Some significant science fiction writers would introduce ideas and issues that would rattle and shake the middle-American housewife: J.G. Ballard, William Burroughs, Thomas Disch, Harlan Ellison, Ursula LeGuin, Joanna Russ, and James Tiptree Jr., writers who presented shocks of reality and transgression in their imaginings. The ordinary middle-American housewife might have been shaken sooner had she read much African-American fiction of any kind. Whereas there have been recognized African-American writers of speculative fiction since the mid-nineteenth century such as Martin Delany and Charles Chestnutt, W.E.B. DuBois, Sutton Griggs, Frances Harper, Pauline Hopkins, and George Schuyler, it was the second half of the twentieth century that brought to the fore science fiction luminaries such as Octavia Butler and Steven Barnes, Tananarive Due, Nalo Hopkinson, John Ridley, and Samuel R. Delany, Delany being the most inventive and philosophical of them all. Samuel R. Delany’s books include The Jewels of Aptor, The Fall of the Towers, The Ballad of Beta-2, Babel 17, The Einstein Intersection, Dhalgren, Stars in My Pocket like Grains of Sand, and Return to Neveryon. Delany has written theoretical criticism as well as pornography. Who else is likely to discuss Antonin Artaud, Jane Austen, Roland Barthes, Walter Benjamin, Hart Crane, Anthony Davis, Jacques Derrida, Thomas Hardy, Robert Mapplethorpe, Joyce Carol Oates, Martha Reeves and the Vandellas, Joanna Russ, Richard Wagner, and Ludwig Wittgenstein?

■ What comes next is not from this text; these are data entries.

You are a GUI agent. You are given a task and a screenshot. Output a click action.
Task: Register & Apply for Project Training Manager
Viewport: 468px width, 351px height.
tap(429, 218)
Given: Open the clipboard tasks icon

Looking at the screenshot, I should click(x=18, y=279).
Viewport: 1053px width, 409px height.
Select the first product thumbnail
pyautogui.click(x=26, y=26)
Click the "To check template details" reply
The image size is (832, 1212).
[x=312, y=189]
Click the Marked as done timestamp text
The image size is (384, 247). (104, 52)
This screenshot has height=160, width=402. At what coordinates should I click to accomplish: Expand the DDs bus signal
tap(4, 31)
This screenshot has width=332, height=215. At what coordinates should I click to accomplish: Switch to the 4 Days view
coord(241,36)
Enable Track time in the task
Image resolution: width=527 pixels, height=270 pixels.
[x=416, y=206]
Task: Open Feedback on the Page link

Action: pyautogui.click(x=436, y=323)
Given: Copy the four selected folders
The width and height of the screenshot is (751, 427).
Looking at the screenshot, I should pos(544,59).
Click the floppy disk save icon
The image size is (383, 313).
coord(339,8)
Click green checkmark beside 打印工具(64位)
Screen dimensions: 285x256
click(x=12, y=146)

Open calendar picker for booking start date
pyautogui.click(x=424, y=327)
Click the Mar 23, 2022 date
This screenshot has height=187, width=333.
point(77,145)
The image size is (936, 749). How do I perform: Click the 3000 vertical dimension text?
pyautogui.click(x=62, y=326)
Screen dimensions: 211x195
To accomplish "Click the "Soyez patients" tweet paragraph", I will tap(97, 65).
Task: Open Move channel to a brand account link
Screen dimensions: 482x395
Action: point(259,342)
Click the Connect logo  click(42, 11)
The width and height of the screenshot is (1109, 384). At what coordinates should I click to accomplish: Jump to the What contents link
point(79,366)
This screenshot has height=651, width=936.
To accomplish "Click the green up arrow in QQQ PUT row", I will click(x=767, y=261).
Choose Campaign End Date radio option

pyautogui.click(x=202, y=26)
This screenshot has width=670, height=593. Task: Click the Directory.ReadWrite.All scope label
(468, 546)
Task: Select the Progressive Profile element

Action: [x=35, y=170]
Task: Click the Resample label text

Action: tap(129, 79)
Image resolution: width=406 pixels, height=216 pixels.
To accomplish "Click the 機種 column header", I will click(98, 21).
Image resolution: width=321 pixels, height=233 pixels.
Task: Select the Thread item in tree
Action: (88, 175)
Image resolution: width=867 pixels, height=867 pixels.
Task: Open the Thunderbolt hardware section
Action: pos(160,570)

Samuel R. Delany is a provocative master of writing, and he was once a precocious boy—and his memoir of his early life is The Motion of Light in Water: Sex and Science Fiction Writing in the East Village, 1957 – 1965, (William Morrow/Arbor House, 1988): an intimate, philosophical, and social history of a very particular writer—an extremely intelligent and visionary American, a black, bisexual/gay writer of science fiction and criticism, a writer who both claims and critiques received cultural and political categories (“Look, I am black. Therefore what I do is part of the definition, the reality, the evidence of blackness,” Delany has stated, insisting on complexity, whatever the perceived contradictions; Silent Interviews, page 51). Samuel Delany, a broad and voracious reader, with an interest in drama, music, and science, went to the Dalton School and the Bronx High School of Science (and Camp Woodland and Breadloaf); and at Bronx Science the average IQ was 140 and there Delany met some wonderfully smart and eccentric people, including Marilyn Hacker, who would become his wife and the mother of his child. Samuel Delany read W.H. Auden, Albert Camus, Robert Duncan, William Faulkner, Allen Ginsberg, Marcel Proust—he read everything; and some of Delany’s earliest influences seemed to have included Robert E. Howard, Frank Yerby, and Theodore Sturgeon as well as literary entertainers and innovators past (by age fifteen Delany was bored by H.G. Wells and Jules Verne). Samuel Delany began writing novels when young—publishing the first at twenty. Of course, Delany would enlarge the vision of speculative fiction texts with philosophy and interpretation as well as transgressions regarding class, ethnicity, gender, and sexuality. “You assume there is a traditional way of writing science fiction…You may be confusing a way of reading with a way of writing,” Delany suggests in a written interview with Takayuki Tatsumi for the journal Diacritics (“Science Fiction and Criticism,” Silent Interviews; page 201).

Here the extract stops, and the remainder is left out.